19th Feb 2007, 08:49 PM
Whew, thats good that you've gotten it sorted. As regards taking the inhaler, you shake it, blow out through your mouth, then squirt and inhale at the same time. Hold your breath, wait 10 seconds, then slowly breath out (sigh of relief at your now looser chest!) :p :D I hope it helps you. Although try not to take it more then 3 times a day becuase you can get addicted to it, although I am sure your GP has warned you of this. :)
P.S: There should be an asthma clinic at your GP's where a nurse will follow your progress up. If you still have trouble taking the inhaler properly you can get a spacer from them. :p
19th Feb 2007, 08:56 PM
I have been allergic to horses and dogs for years and own both!! Here are some of my survival tips.
If it is deffo horses rather than other things at yard, do thinks like wash hands before touching face etc(read the thread about being unladylike to see how many of us don't).

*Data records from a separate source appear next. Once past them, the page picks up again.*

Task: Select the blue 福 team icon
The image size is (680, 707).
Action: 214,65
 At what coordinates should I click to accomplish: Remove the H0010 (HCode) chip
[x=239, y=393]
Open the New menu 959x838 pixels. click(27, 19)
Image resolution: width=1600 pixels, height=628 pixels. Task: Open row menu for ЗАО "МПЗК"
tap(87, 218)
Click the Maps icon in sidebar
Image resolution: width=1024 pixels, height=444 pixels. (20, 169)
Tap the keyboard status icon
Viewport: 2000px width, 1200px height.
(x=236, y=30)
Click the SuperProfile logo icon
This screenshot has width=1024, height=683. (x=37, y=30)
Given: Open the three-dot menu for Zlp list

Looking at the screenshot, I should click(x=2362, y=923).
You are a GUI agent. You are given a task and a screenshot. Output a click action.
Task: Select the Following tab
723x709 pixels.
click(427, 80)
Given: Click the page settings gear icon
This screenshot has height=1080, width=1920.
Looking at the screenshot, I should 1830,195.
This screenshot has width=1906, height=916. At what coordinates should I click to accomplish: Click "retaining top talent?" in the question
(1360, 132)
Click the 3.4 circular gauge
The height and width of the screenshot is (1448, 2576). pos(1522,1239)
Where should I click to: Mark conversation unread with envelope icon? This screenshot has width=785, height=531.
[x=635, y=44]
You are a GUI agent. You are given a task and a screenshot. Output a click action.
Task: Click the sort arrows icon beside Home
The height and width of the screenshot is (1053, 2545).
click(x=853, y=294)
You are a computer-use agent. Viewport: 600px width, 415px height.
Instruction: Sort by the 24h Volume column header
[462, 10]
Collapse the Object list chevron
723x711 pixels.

Wear gloves to minimise skin contact.
Always keep antihistamine tablets available to deal with sudden unwanted rashes itching eyes etc
Never groom in a stable-that's a particular killer for me
in the winter I ride with a bandana around my nose and mouth to warm the air and humidfy it. A lot of people suffer when the cold air hits the lungs during physical exercise(always got me out of hockey-fab).
you can buy a very smart thing which supports ILPH if you go on the Buffwear website. It is a tube you can wear over your mouth and nose.
when riding always know where inhaler is and alert RI that you carry one and may need to use it. I had to have an inhaler stop last week as too much trotting in cold evening air. Hairy beat looked after me tho.
DO NOT underestimate how quickly a slight shortness of breath can lead to a ride in an ambulance and a spell in hosp(done both not fun). Not to panic you as it has only happened twice to me and only becuse I did not have inhaler with me cos i thought I would be fine that day!
you can have asthma and be with horses without too much hassle. My body has actually adjusted to my two chaps hair and I seem to have developed a tolerance. if I go away for more than a week then I lose this tolerance.